Books by Indian authors always catch my eye. English is the only language I read books in, and there is a gross under-representation of my culture in English literature. Sure, there are the academics, and the occasional Salman Rushdie and Arundhati Roy, but what about other genres? Where is the ChickLit, I say?
#6
Floating City
- Sudhir Venkatesh
Liked it, Non-fiction, Underground, Drugs, Prostitution, Art, Race, Class
It is not something that one often thinks about, if they are not already involved somehow - drugs, and prostitution. What do you know about the life of someone whom you come across frequently at the train station, or at your office? Come to think of it, what do you really know about your neighbour?

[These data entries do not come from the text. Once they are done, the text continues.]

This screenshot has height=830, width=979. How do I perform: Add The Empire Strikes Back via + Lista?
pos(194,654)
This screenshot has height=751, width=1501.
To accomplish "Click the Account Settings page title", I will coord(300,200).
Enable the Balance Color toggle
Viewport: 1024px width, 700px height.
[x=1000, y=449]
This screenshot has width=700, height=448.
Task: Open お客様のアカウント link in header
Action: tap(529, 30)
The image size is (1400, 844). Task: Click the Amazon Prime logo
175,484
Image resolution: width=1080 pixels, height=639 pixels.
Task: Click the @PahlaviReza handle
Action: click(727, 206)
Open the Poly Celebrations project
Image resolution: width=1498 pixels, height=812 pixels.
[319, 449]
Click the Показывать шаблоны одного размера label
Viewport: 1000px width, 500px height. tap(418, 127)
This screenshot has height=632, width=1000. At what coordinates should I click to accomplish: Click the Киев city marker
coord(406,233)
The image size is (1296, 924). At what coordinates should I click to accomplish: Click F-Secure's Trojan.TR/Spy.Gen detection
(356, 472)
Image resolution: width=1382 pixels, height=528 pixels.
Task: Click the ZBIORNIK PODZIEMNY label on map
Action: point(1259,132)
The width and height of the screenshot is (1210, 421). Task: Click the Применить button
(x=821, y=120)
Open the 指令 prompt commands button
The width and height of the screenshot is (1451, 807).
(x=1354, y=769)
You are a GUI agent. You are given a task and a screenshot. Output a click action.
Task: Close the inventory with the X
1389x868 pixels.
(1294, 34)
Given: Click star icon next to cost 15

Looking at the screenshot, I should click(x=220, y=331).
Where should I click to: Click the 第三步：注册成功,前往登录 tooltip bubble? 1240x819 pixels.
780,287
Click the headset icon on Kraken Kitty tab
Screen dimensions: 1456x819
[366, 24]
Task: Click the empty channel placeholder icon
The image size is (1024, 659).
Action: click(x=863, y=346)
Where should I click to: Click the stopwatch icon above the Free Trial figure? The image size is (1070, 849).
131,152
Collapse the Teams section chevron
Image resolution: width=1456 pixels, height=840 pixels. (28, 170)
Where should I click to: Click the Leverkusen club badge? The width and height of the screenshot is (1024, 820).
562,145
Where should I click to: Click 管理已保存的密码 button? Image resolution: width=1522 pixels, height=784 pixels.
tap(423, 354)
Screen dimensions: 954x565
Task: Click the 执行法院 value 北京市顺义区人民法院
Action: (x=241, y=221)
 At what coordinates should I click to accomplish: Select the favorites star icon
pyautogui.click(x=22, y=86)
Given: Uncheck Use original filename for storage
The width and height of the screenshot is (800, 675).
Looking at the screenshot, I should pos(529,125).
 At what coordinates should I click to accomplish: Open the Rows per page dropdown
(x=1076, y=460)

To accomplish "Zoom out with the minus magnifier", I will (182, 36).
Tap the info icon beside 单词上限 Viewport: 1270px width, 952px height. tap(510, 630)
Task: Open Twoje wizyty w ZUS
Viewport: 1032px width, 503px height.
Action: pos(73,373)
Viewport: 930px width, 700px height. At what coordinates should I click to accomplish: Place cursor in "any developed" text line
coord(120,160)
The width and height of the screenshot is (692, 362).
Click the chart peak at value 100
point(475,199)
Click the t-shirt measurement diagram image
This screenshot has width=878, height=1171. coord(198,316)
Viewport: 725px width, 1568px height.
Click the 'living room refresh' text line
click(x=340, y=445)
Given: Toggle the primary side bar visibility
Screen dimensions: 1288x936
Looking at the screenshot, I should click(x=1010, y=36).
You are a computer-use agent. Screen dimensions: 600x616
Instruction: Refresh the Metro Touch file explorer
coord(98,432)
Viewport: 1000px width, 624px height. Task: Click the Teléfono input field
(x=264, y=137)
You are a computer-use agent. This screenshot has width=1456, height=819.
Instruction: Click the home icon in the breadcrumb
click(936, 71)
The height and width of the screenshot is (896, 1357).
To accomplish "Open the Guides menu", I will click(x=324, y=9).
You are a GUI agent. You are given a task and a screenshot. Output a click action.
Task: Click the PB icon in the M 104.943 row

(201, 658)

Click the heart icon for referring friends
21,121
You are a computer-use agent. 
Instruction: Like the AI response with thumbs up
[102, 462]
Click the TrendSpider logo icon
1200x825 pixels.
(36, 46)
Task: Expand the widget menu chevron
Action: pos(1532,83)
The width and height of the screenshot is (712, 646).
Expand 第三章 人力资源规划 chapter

Sudhir's book takes us through his journey of befriending drug dealers, adult video store owners, sex workers, madams, and johns. We get some insight into why people do what they do, and what the unwritten rules are that they need to abide by in order to survive in the underground world. Who does business with whom? How does race and class determine which areas in the City one can peddle their goods in? What kind of revenue are people dealing with? What is the nexus between this mysterious underground world and the world of art? Why is it that some women, who have the world offered to them on a silver platter, still choose to enter the more sophisticated escort service system? Do these people need to be helped? Do they want to be helped? What kind of support systems do these people have? When they decide to, how do they get out of it all? These are some of the questions that are touched upon in the book. An insightful read, especially if you haven't read anything on the subject before, as was my case. I came away with this image of a population connected by a social network of a different kind.
"Sex brings people together, literally but also socially. It seemed to weave its threads all through this hidden world, bringing the community together in a thousand different ways. South Asians clerked and managed the video stores. West African men stood outside dance clubs to recruit johns. The wives of those West Africans provided day care to mothers who sold sexual services. Mexicans and Central Americans toiled clandestinely inside the video parlors and clubs as cleaners and laborers. And since the sex workers I was meeting came from every corner of the world - from Europe and Africa and Australia, from China and Singapore and Brazil - you could say the invisible thread of sex was weaving the whole world together."